Van Gogh, l'uomo che diceva "io sono i miei dipinti"
Aveva le scarpe rotte e le calze bucate e si lavava raramente: ma davanti a un paesaggio piatto sapeva riconoscere l'eternità. Il cinema mette nuovamente in cornice (nei quattro angoli di una tela-schermo) Vincent Van Gogh, l'uomo che diceva <io sono i miei dipinti>. E nel cercare di vedere quello che gli altri non vedono (non è forse anche la missione del regista?) rivive ancora in un film, inseguendo un'idea che duri per sempre. A costo di pagare il talento con l'emarginazione, di scontare la <maledizione> del suo genio con l'incomprensione. Rassegnato ma consapevole che - come un Cristo in croce - solo più avanti sarebbe stato davvero capito.
Al riparo dalle pozzanghere scivolose del biopic più tradizionale, <Van Gogh-sulla soglia dell’eternità> cerca, con macchina a mano, primissimi piani e un montaggio a tratti febbrile, l'uomo prima del mito: non sfugge il mood un po' modaiolo dell'operazione, ma il film del regista pittore Julian Schnabel - sulla carta rischioso -, non esce comunque sconfitto dal pregiudizio.
Puntuale in alcuni dettagli, il film si prende per altri versi delle libertà dalla storia ufficiale: negando ad esempio che il grande pittore (l’arma, in effetti, non fu mai ritrovata) si sia suicidato. Ma più che attenersi con precisione alla vita documentata di Van Gogh, a Schnabel (che aveva già cantato le gesta di Basquiat) interessa riflettere sul significato dell’essere artista, sul tormento che scava in una dimensione interiore difficile, praticamente impossibile - se non attraverso le proprie opere - da comunicare all’esterno: sulla sofferenza (e sulla solitudine) insita nel genio, ma anche sulla sua capacità di avvicinarsi alla luce. Una tensione emotiva, un approccio ideale, a cui dà corpo, con un’interpretazione dolorosa, uno scavato Willem Dafoe, che dopo la Coppa Volpi vinta a Venezia e la candidatura al Golden Globe sta rincorrendo (32 anni dopo <Platoon>) la quarta nomination all’Oscar.
La donna elettrica, doppia vita di un’eroina ambientalista
E' un film differente, questo: che già di per sé è un motivo valido per prestargli attenzione. Differente per provenienza (avete visto molti film islandesi quest'anno?), per ambientazione (mai scontata), ma soprattutto per la forza morale e ideologica, il legame con la Terra viva e il doppio fondo di un'inaspettata eroina di mezza età, cordiale maestra di cori specialista in azioni di sabotaggio.
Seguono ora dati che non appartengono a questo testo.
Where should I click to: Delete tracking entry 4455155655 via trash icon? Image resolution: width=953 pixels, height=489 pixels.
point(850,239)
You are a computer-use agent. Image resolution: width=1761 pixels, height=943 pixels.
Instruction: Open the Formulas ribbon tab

Una come Halla (Halldóra Geirharðsdóttir, molto molto brava), le foto di Gandhi e Mandela alle pareti, nessun marito, poche frequentazioni e una perfetta – e assai movimentata - vita segreta: è lei infatti l'ecoterrorista a cui il governo sta dando, invano, la caccia da mesi, autrice di alcune azioni clamorose contro le multinazionali che stanno attentando al benessere del suo splendido Paese. Un giorno però scopre che la sua vecchia richiesta di adozione è stata accettata: un'orfana ucraina di 4 anni la sta aspettando...
Originale per concezione e impianto narrativo (per nulla parco di sorprese), <La donna elettrica> (non un granché, a dire il vero, il titolo italiano) fonde l'apologo ambientalista con la commedia più paradossale, il ritratto di signora con un convincente (anche se non prioritario) intreccio thriller, i dilemmi etici con le convinzioni più ferme: il tutto per dare voce, per mezzo di un registro che sfugge ai codici più riconoscibili e codificati, a un'idealista e moderna (e materna?) Robin Hood che dichiara guerra al sistema, combattendo la battaglia che il pianeta non può affrontare da solo.
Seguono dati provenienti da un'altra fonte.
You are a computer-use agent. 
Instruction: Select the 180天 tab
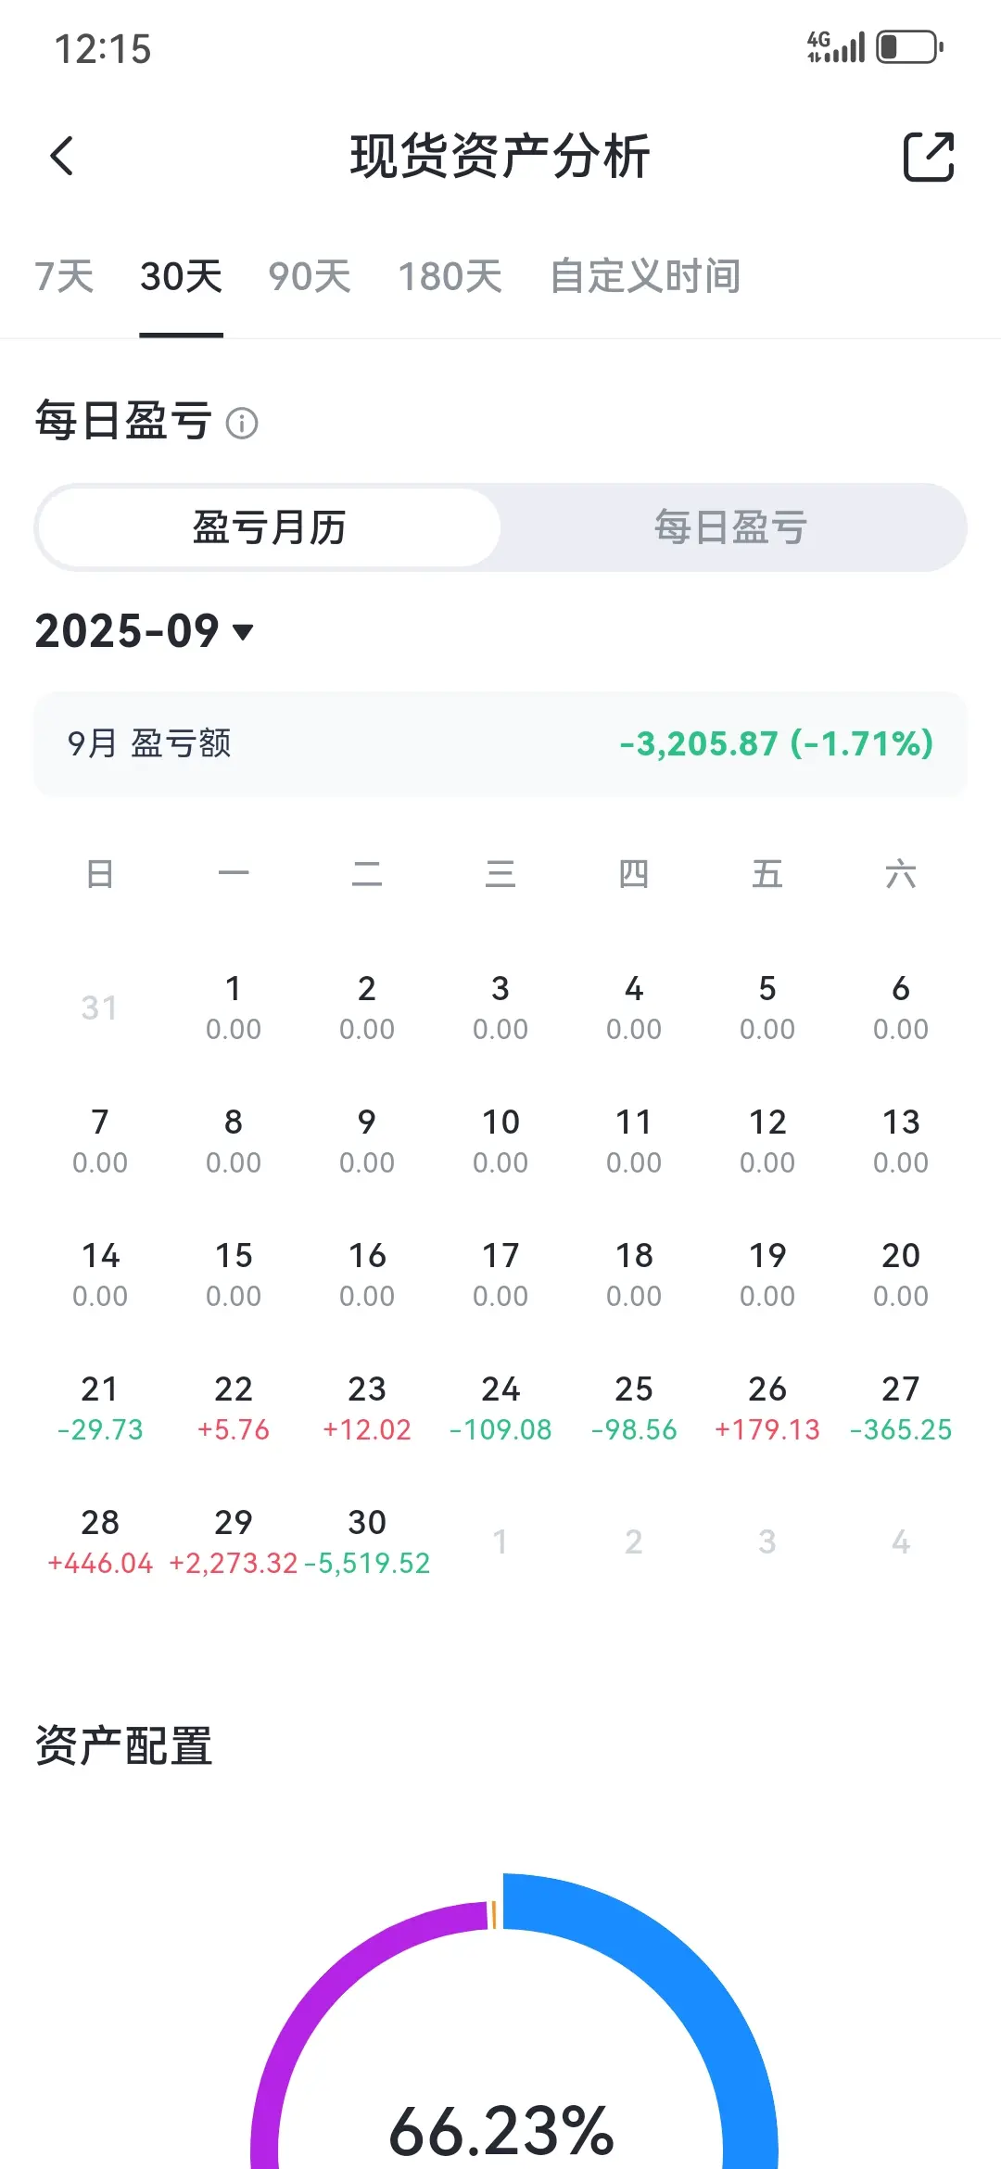tap(450, 276)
Se il rapporto simbiotico con la natura (madre come e più della protagonista) è prevalente, molto altro funziona in questo oggetto curioso: dai ripetuti inserti surreali (la band vintage e il trio ucraino in abiti tradizionali spesso in scena, sfondi in movimento che dettano non solo i tempi musicali) ai numerosi spunti ironici, dalla regia pulita (di Benedikt Erlingsson) alle spigolature (il primo sospettato? E' sempre uno straniero...) politiche. Fino al finale, bello e rocambolesco, a sorpresa: quando una bambina in braccio a cui va restituito il sorriso diventa l'unica speranza nel mondo che si ribella.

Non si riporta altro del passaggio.